2020@TOKYO

音楽、文学、映画、演劇、絵画、写真…、さまざまなアートシーンを駆けめぐるブログ。

■ラ・フォル・ジュルネ ポゴレリッチ

2010-05-05 | ■芸術(音楽、美術、映画、演劇)
  大盛況のラ・フォル・ジュルネが幕を閉じました。今年は仕事の関係で会期中は毎日会場に足を運んだので、今朝は祭りの後の寂しさを感じています。

  昨年のバッハはロ短調ミサやマタイ受難曲など、大曲の演奏会に行きましたが、今年のショパンはポゴレリッチの協奏曲第2番のみを聴きました。

  ショパン・コンクールで物議をかもしたころの悩める青年の面影はなく、まさに巨漢というかマッチョというか、とてつもない存在感を漂わせて舞台に登場したポゴレリッチですが、演奏は繊細そのもの、独自の解釈でふだん聴きなれているこの曲の姿を極端に変えていきます。

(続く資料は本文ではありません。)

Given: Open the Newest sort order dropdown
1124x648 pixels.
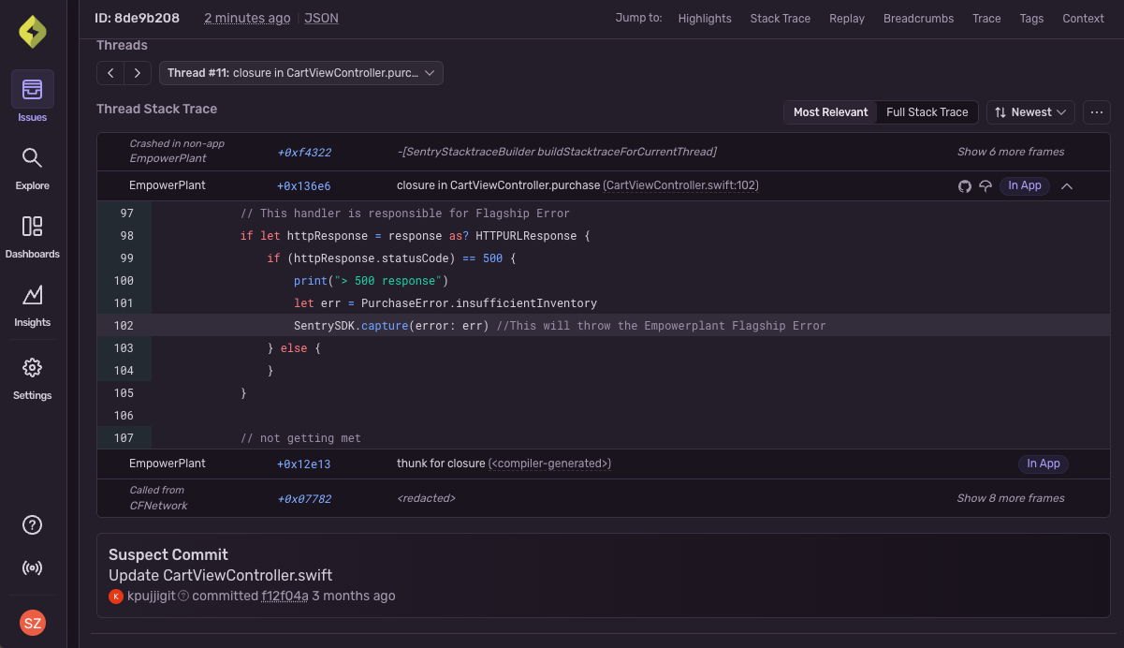Looking at the screenshot, I should coord(1030,111).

  旋律はいたるところで分断され、楽曲の流れは意図的に疎外されます。ショパンの音楽がまとっている19世紀的なロマンチシズムの衣装ははぎ取られ、残酷なまでに分解された音だけが残されます。

  ただ、鳴っているのは紛れもなくショパンが譜面に書き残した音符=音楽です。現代音楽を聴いているような感覚にとらわれつつ、何故かショパンの音楽に魂がとらわれる。こんな体験は初めてのことです。

  ショパンを聴くために私たちが持っていたはずの教養は一切無視され、まったく新しい視点でショパンの音楽に触れることを要求されるわけですが、これは演奏家の啓蒙的な姿勢ではなく、高度な知的冒険という作業につながります。それは、作品と対峙するという挑発的な姿勢とは異なり、作品に没入した後に生じる作曲家と演奏家の幸福な同化として映ります。

  熱烈な聴衆の歓声に応えて第2楽章がアンコールされましたが、止まってしまいそうな遅いテンポで流れながら最後まで最高の美しさを保ちつづけて紡ぎだされる音楽の中に、この世とは異なる次元の時が刻まれているような気がしました。